- RECORDS SUPPLIED
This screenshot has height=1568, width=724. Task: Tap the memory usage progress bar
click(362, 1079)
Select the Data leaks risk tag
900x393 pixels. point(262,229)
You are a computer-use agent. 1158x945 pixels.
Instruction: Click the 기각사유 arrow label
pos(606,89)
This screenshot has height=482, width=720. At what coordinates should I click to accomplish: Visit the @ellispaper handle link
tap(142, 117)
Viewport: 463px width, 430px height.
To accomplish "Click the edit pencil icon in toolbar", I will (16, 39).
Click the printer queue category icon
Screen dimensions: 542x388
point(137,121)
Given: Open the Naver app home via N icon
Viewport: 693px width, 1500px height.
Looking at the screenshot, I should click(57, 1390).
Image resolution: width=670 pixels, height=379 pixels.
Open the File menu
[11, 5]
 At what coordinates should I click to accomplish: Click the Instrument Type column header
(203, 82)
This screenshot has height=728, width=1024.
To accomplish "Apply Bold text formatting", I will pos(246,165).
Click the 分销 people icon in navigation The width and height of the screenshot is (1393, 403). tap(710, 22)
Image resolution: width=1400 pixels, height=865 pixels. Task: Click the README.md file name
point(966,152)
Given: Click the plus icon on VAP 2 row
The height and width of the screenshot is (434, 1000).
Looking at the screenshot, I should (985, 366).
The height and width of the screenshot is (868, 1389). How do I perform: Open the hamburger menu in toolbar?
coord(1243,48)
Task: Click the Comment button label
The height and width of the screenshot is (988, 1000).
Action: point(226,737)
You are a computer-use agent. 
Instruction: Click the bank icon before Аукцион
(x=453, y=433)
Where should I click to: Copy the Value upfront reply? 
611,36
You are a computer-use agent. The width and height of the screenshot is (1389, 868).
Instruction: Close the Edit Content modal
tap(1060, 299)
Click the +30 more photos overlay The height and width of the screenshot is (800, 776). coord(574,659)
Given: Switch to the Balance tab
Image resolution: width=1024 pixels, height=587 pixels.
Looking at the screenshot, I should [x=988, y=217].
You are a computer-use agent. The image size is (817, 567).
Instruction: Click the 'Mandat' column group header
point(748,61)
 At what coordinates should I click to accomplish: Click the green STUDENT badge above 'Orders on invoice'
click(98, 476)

- YOUR ASSIGNMENT
All lines from the opening of the material through the line that contains "You are a computer-use agent. The width" are to be printed exactly, with no others.

- EXERCISE RESPONSE
This screenshot has height=1568, width=724. Task: Tap the memory usage progress bar
click(362, 1079)
Select the Data leaks risk tag
900x393 pixels. point(262,229)
You are a computer-use agent. 1158x945 pixels.
Instruction: Click the 기각사유 arrow label
pos(606,89)
This screenshot has height=482, width=720. At what coordinates should I click to accomplish: Visit the @ellispaper handle link
tap(142, 117)
Viewport: 463px width, 430px height.
To accomplish "Click the edit pencil icon in toolbar", I will (16, 39).
Click the printer queue category icon
Screen dimensions: 542x388
point(137,121)
Given: Open the Naver app home via N icon
Viewport: 693px width, 1500px height.
Looking at the screenshot, I should click(57, 1390).
Image resolution: width=670 pixels, height=379 pixels.
Open the File menu
[11, 5]
 At what coordinates should I click to accomplish: Click the Instrument Type column header
(203, 82)
This screenshot has height=728, width=1024.
To accomplish "Apply Bold text formatting", I will pos(246,165).
Click the 分销 people icon in navigation The width and height of the screenshot is (1393, 403). tap(710, 22)
Image resolution: width=1400 pixels, height=865 pixels. Task: Click the README.md file name
point(966,152)
Given: Click the plus icon on VAP 2 row
The height and width of the screenshot is (434, 1000).
Looking at the screenshot, I should (985, 366).
The height and width of the screenshot is (868, 1389). How do I perform: Open the hamburger menu in toolbar?
coord(1243,48)
Task: Click the Comment button label
The height and width of the screenshot is (988, 1000).
Action: point(226,737)
You are a computer-use agent. 
Instruction: Click the bank icon before Аукцион
(x=453, y=433)
Where should I click to: Copy the Value upfront reply? 
611,36
You are a computer-use agent. The width and height of the screenshot is (1389, 868).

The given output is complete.